Saved data entries:

● ● ● ●

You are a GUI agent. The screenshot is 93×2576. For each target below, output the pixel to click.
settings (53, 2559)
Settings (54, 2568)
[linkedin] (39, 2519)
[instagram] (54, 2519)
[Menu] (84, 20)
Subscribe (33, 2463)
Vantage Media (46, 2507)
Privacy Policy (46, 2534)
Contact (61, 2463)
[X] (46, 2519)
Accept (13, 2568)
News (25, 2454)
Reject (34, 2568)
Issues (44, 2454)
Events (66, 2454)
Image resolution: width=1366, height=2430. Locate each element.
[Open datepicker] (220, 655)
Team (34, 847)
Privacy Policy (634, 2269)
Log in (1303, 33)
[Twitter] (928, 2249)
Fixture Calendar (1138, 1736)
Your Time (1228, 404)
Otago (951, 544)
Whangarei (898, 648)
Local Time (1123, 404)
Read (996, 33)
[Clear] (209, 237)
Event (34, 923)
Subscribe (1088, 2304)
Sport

● ● ● ●

> EXERCISE PROMPT:
Each line above must be printed exactly as it appears.

> RESULT OF THE TASK:
You are a GUI agent. The screenshot is 93×2576. For each target below, output the pixel to click.
settings (53, 2559)
Settings (54, 2568)
[linkedin] (39, 2519)
[instagram] (54, 2519)
[Menu] (84, 20)
Subscribe (33, 2463)
Vantage Media (46, 2507)
Privacy Policy (46, 2534)
Contact (61, 2463)
[X] (46, 2519)
Accept (13, 2568)
News (25, 2454)
Reject (34, 2568)
Issues (44, 2454)
Events (66, 2454)
Image resolution: width=1366, height=2430. Locate each element.
[Open datepicker] (220, 655)
Team (34, 847)
Privacy Policy (634, 2269)
Log in (1303, 33)
[Twitter] (928, 2249)
Fixture Calendar (1138, 1736)
Your Time (1228, 404)
Otago (951, 544)
Whangarei (898, 648)
Local Time (1123, 404)
Read (996, 33)
[Clear] (209, 237)
Event (34, 923)
Subscribe (1088, 2304)
Sport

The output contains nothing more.